Assigned task:
Of all the entries below, only the lines from the one with "staff@northloganlibrary.gov (52, 2180)" up to and including the one with "[Visit our Instagram page] (35, 2511)" are to be duplicated exactly.

Data:
----

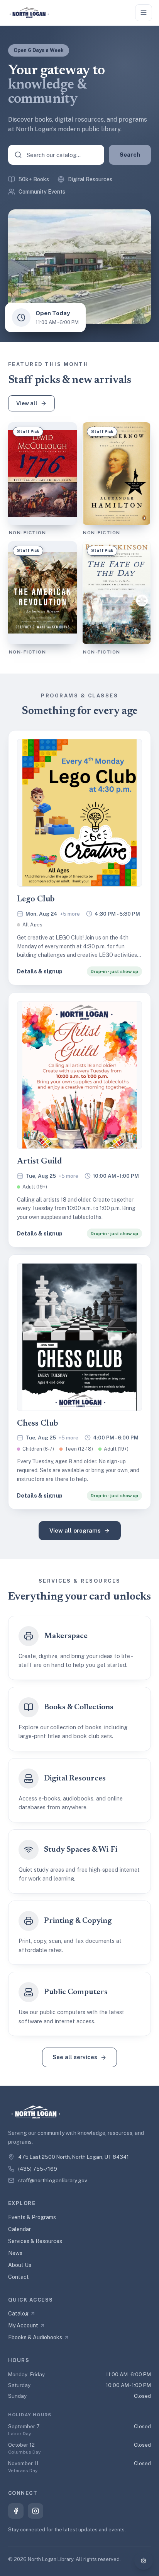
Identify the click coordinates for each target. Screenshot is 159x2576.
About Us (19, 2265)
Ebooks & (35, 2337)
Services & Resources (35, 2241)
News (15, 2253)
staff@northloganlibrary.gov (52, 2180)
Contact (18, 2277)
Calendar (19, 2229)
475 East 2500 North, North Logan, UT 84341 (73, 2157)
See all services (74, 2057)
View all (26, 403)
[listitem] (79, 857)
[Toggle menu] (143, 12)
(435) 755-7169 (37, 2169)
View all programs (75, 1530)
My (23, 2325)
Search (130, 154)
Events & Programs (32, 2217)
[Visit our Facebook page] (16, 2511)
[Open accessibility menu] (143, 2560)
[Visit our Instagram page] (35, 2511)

----

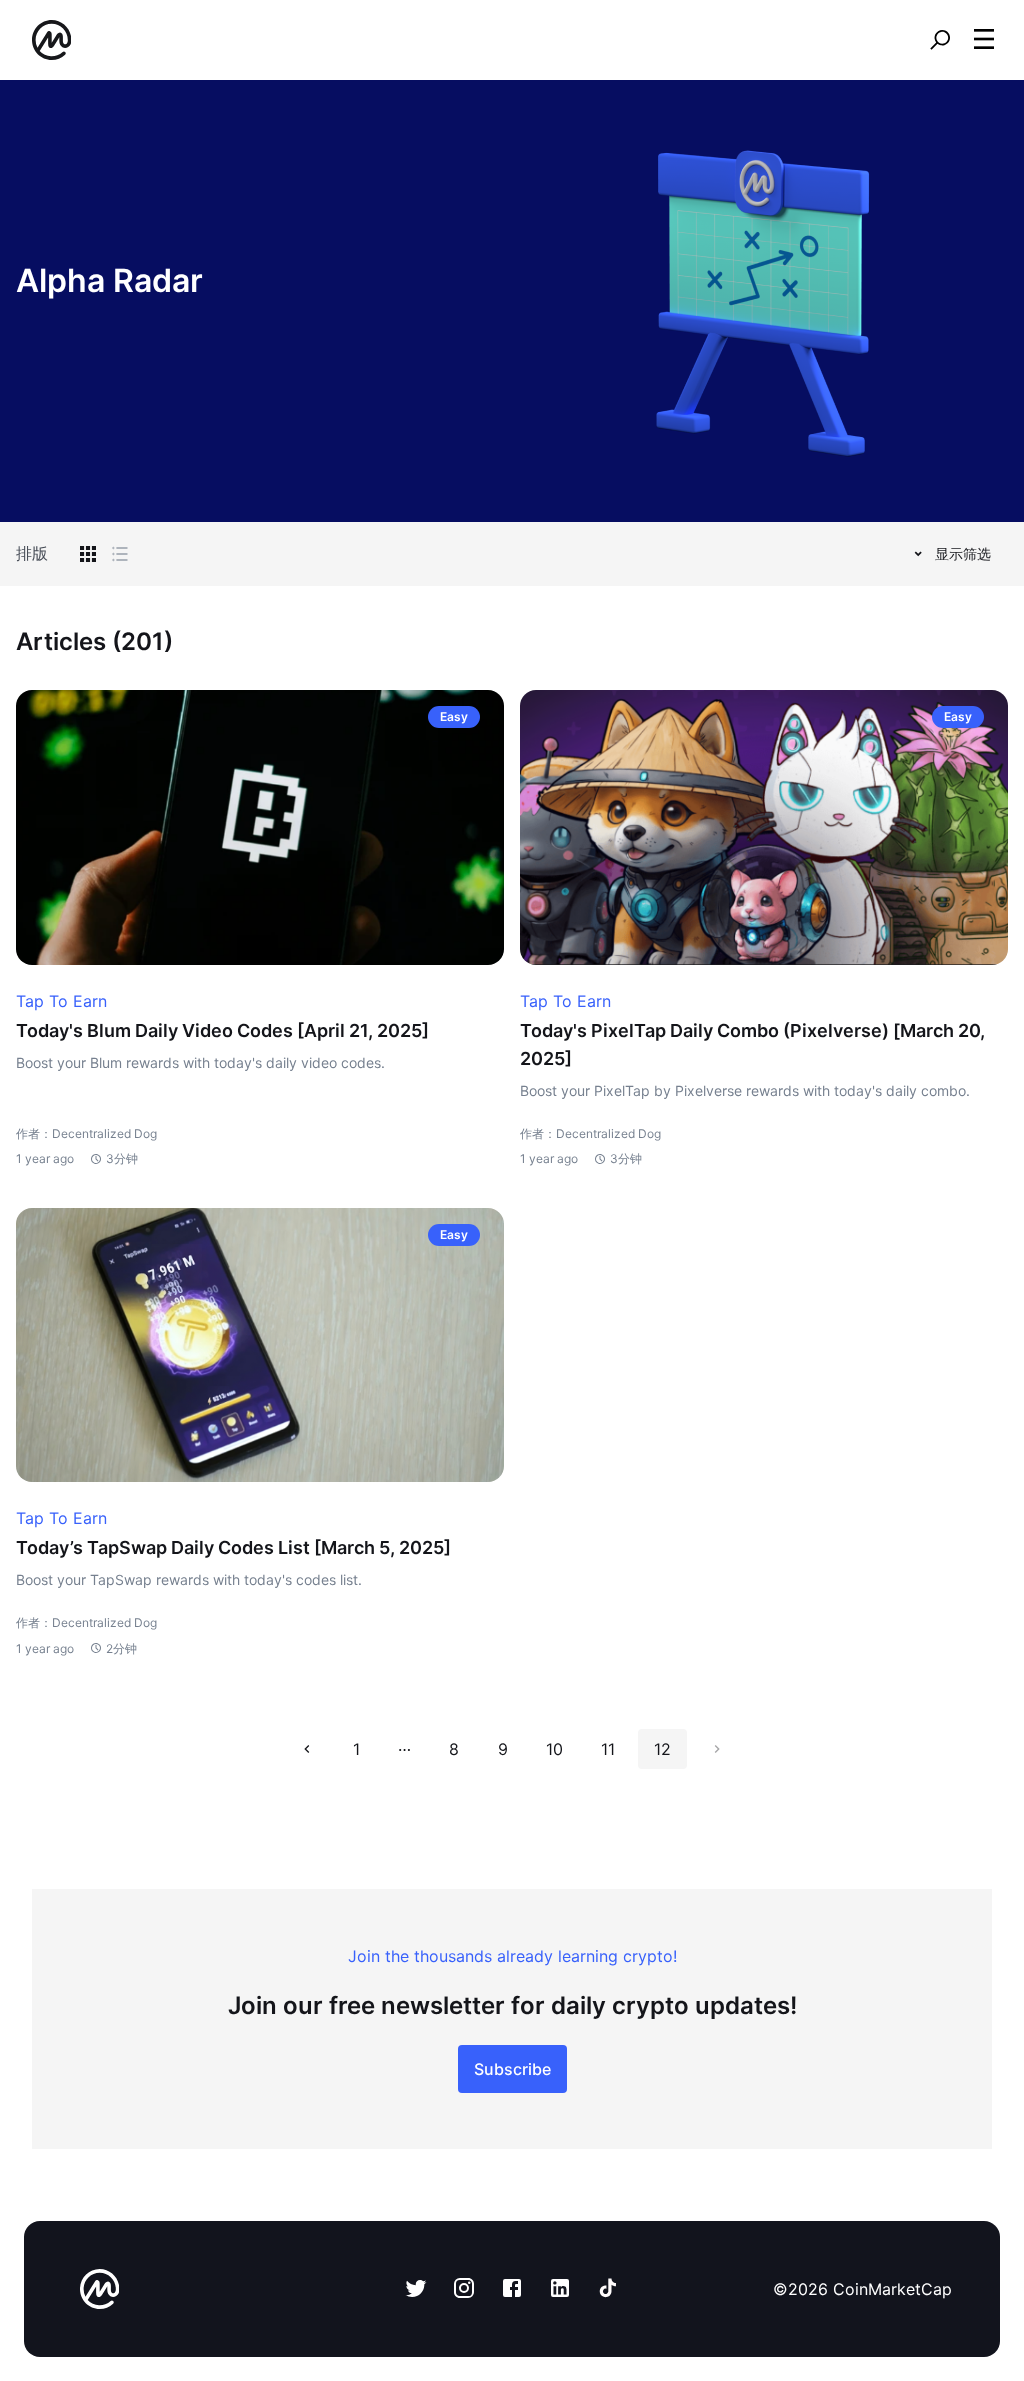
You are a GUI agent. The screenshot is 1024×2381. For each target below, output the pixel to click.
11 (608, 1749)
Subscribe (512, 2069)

----

Final answer:
staff@northloganlibrary.gov (52, 2180)
Contact (18, 2277)
Calendar (19, 2229)
475 East 2500 North, North Logan, UT 84341 (73, 2157)
See all services (74, 2057)
View all (26, 403)
[listitem] (79, 857)
[Toggle menu] (143, 12)
(435) 755-7169 (37, 2169)
View all programs (75, 1530)
My (23, 2325)
Search (130, 154)
Events & Programs (32, 2217)
[Visit our Facebook page] (16, 2511)
[Open accessibility menu] (143, 2560)
[Visit our Instagram page] (35, 2511)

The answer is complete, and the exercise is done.